Selling more products and services to your current customers seems a sure way to increase profits—but the results have been mixed. Are we getting better at it?

Allied Office Products Inc. doesn't have the luxury of waiting for revenue to walk into its store. The $300 million Clifton, N.J.-based seller of office supplies and services to small businesses throughout the Northeast has a team of more than 200 salespeople—feet on the street, as they're called by company executives—who work door-to-door and phone call by phone call to line up new customers and squeeze additional orders from existing ones.

"We're a head-count business: I know that if you have a 60-person office, you should buy $300 worth of basic office supplies—paper, pens, staples—from us with each order," says Mike Palmer, Allied's CoO. "But if that's all we get, we stagnate. For us to grow, we have to convince the customer, who already likes our products and service, to buy more than just basic supplies; we have to increase the order by 10, 20 or 30 times."

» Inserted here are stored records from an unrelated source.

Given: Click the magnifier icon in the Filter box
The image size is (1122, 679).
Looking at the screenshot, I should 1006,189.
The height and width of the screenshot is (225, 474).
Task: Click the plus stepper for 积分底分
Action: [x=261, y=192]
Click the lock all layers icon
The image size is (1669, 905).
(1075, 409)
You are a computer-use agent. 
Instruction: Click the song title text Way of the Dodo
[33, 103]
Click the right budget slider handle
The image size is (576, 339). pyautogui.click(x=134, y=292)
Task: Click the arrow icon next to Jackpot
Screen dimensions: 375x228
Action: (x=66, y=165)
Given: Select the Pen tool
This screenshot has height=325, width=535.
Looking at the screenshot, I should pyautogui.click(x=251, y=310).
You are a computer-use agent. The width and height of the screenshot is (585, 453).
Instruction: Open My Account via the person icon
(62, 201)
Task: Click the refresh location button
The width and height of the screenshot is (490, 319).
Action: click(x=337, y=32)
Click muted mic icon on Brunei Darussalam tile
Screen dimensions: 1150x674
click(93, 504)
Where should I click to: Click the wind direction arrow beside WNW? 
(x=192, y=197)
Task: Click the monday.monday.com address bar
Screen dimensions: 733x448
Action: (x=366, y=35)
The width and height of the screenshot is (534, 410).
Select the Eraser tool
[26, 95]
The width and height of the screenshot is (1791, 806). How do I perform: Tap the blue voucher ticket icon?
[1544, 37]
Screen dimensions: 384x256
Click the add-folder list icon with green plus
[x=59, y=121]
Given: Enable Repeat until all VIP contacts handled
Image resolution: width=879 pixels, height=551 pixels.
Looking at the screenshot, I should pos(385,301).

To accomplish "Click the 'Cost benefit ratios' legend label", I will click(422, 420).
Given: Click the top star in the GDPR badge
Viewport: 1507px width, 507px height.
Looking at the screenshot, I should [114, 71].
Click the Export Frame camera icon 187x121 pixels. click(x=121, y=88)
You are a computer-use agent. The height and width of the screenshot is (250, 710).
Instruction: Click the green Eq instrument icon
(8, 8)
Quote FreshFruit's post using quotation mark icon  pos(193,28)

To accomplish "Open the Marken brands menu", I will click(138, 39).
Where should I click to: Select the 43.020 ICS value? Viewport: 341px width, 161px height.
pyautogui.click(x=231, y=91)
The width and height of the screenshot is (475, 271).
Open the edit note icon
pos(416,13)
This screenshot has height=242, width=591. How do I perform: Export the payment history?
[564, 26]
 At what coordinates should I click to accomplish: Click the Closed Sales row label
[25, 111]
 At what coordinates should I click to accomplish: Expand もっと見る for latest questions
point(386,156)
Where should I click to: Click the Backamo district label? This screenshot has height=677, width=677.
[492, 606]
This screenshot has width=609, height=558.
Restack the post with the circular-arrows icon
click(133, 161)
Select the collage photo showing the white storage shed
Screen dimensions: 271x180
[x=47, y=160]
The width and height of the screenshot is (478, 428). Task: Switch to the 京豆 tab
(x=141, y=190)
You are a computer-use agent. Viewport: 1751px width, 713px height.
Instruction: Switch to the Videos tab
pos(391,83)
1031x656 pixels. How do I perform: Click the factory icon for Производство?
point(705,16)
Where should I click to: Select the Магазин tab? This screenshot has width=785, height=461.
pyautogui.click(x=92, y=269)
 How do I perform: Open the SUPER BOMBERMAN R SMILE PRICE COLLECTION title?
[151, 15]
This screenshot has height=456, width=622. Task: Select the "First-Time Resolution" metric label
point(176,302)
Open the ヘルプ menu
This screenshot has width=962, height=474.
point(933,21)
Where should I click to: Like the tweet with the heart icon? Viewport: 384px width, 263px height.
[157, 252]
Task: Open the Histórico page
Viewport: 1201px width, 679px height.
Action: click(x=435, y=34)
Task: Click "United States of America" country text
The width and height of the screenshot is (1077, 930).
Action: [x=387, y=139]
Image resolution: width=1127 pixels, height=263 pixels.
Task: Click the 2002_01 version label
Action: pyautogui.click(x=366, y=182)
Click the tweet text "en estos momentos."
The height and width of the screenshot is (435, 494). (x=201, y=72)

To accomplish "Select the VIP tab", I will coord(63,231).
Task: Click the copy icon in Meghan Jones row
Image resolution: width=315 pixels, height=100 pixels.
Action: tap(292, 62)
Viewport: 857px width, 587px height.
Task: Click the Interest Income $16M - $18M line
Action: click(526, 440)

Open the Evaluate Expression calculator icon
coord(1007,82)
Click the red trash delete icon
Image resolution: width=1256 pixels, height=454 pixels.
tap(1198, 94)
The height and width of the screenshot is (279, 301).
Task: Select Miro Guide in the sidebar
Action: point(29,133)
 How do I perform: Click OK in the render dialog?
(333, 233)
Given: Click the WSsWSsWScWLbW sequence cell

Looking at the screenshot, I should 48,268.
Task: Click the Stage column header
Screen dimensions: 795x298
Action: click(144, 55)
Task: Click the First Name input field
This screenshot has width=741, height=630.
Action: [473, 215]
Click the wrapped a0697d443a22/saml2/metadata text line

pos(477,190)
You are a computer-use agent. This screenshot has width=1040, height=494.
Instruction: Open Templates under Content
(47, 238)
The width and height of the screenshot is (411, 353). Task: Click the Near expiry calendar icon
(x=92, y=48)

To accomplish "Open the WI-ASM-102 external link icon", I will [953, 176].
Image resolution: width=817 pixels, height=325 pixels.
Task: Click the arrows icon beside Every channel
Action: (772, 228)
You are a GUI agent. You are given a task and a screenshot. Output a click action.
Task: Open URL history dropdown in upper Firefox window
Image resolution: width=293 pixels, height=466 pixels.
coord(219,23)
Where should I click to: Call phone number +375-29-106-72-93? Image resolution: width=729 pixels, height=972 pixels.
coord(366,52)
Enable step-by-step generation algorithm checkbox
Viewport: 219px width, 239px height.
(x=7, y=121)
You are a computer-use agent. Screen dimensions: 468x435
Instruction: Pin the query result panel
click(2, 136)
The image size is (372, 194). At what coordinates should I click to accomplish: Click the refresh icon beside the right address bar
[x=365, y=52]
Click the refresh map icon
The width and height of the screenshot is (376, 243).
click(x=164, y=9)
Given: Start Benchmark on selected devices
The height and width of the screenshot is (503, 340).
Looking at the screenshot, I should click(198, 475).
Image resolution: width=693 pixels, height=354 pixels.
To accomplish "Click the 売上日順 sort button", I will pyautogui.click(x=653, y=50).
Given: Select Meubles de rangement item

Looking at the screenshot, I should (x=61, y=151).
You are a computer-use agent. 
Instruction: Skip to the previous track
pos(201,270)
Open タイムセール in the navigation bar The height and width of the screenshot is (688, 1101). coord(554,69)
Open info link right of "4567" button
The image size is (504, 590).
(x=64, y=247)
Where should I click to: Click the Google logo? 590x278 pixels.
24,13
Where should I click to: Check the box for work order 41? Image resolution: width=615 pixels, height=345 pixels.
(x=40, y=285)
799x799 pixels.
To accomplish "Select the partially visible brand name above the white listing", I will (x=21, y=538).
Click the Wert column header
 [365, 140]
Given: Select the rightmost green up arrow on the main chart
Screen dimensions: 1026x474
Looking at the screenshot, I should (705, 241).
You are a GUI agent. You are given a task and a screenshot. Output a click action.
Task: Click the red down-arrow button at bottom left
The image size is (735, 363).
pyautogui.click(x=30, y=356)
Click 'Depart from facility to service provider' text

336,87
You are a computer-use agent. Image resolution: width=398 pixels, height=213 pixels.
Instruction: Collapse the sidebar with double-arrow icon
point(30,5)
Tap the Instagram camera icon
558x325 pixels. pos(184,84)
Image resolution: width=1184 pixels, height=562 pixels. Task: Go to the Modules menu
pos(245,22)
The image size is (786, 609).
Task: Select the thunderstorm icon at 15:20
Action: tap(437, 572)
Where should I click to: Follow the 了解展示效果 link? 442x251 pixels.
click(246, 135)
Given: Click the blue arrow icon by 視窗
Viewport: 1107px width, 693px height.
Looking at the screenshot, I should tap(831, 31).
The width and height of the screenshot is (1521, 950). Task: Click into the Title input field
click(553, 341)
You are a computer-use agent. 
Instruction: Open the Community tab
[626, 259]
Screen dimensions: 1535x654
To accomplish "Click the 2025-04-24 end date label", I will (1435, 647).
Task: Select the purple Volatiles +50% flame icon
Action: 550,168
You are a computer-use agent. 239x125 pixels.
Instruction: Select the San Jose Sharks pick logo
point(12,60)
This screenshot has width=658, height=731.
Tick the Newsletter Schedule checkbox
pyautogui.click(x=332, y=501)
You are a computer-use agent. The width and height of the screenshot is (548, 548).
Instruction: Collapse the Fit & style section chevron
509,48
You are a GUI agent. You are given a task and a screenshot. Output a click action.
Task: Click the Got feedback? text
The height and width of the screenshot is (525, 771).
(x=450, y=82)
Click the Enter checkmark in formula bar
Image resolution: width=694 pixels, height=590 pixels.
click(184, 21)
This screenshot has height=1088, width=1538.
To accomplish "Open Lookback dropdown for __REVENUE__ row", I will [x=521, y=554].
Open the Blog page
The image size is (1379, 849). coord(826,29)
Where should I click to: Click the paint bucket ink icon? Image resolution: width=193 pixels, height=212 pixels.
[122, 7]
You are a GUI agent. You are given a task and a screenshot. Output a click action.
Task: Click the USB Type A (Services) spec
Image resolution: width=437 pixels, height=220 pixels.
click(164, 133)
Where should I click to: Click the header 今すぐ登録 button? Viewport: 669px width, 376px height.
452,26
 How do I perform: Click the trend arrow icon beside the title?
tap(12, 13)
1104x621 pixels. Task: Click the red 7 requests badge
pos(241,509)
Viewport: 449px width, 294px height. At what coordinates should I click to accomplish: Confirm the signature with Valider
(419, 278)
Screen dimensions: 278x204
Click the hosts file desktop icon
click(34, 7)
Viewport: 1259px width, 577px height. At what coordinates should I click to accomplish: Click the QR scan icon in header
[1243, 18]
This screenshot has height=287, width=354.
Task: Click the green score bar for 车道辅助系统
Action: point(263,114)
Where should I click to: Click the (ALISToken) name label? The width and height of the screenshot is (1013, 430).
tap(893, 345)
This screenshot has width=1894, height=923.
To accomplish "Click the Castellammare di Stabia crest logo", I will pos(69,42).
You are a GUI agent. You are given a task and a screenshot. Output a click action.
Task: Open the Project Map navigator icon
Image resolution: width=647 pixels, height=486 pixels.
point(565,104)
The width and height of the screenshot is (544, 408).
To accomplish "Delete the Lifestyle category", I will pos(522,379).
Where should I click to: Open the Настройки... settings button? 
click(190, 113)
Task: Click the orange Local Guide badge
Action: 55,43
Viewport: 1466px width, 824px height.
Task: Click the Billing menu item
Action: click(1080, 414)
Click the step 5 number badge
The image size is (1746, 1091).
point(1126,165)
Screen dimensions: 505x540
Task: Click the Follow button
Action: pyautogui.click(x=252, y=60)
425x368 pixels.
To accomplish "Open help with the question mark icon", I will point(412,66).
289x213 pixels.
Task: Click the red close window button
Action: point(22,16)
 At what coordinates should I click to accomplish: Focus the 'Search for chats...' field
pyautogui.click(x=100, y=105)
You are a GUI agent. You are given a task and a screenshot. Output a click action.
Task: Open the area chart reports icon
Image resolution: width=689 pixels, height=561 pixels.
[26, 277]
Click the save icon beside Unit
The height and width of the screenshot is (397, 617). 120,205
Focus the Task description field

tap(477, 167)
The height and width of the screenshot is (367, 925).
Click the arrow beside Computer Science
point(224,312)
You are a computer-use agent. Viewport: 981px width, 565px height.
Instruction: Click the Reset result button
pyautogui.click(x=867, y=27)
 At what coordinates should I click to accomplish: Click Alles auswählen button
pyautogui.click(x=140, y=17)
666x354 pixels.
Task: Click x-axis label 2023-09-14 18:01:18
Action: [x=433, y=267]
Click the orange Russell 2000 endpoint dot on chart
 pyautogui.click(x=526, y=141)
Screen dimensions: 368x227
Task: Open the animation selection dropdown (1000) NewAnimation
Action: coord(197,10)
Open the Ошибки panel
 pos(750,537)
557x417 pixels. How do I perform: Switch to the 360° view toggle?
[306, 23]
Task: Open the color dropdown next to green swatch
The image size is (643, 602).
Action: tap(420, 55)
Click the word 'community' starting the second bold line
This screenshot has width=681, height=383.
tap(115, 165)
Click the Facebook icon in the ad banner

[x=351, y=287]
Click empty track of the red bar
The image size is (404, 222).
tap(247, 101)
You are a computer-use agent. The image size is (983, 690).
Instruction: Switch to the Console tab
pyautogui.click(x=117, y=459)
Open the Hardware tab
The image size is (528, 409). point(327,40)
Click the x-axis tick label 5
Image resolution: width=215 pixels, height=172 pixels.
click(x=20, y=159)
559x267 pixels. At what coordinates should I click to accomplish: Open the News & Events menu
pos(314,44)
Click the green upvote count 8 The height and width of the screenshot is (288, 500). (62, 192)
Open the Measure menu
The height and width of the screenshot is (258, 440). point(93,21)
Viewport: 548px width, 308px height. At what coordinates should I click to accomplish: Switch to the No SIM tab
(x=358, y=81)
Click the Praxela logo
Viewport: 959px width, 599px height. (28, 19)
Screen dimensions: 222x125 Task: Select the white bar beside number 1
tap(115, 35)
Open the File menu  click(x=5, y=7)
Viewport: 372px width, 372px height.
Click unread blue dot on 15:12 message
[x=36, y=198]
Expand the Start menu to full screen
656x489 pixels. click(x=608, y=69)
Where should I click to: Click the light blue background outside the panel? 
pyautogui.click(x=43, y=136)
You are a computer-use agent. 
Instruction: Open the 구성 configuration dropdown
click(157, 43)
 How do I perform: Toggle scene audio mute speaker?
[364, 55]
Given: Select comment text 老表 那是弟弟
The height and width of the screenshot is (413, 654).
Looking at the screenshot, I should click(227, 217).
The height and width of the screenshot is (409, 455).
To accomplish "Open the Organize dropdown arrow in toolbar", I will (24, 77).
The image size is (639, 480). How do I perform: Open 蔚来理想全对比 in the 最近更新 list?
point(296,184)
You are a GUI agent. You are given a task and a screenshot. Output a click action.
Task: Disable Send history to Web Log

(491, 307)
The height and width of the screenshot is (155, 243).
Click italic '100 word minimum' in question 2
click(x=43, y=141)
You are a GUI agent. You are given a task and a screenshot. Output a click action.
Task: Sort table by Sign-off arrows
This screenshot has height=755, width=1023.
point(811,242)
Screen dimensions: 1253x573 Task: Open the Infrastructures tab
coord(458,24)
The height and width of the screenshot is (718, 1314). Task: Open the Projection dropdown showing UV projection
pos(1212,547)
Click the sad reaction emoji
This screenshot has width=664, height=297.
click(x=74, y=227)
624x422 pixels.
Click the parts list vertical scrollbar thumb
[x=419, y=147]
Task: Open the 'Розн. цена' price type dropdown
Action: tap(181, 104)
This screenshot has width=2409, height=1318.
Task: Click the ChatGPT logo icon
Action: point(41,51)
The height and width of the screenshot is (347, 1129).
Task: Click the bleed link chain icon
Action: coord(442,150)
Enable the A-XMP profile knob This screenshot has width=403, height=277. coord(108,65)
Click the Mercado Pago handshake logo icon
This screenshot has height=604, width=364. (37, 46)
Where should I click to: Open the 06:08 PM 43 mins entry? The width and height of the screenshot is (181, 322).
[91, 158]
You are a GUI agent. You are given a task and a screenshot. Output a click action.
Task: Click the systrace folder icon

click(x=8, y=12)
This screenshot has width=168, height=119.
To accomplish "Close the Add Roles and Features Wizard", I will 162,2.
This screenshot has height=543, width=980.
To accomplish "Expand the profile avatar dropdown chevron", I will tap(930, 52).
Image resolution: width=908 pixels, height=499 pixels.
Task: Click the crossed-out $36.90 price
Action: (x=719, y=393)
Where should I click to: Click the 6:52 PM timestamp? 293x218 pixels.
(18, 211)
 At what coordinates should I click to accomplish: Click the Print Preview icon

That job is given to Allied's "specialists": salespeople who are trained to push the company's less traditional, higher-margin lines such as coffee and refreshments, printing and forms management, and office furniture. Specialists split the commission with their local account executives, who in the past were responsible for alerting

specialists to customers they should contact. With that approach, however, a lot of opportunities slipped through the cracks—often because the specialists were never told about them. Some account execs were wary of other Allied sales staff coming into their territories, even if it meant the possibility of additional income, while others simply forgot to pass along the leads.

So last year, Palmer installed a new sales-force system that automatically does what many account executives didn't do: It generates ranked lists of customers based on order size, type of business, items purchased and other categories. As these leads are received, specialists are required to follow up and enter into the system the results of their contact with the customer—everything from "no interest," to "left a message," to "set up an appointment," to "signed up an additional $12,000 order for printing services." These outcomes are then collected in reports that provide Allied management with a day-by-day analysis of sales efforts, viewed through any number of variables—revenue by specialist, size of customer orders, and length of time a lead remains opened, for instance.

"The system has energized our sales force," says Palmer. "It relieves the account executive of having to reach out to the specialist, while vastly increasing our company-wide knowledge of sales opportunities and improving our ability to send the sales specialist in after them. It's made a big difference in our performance."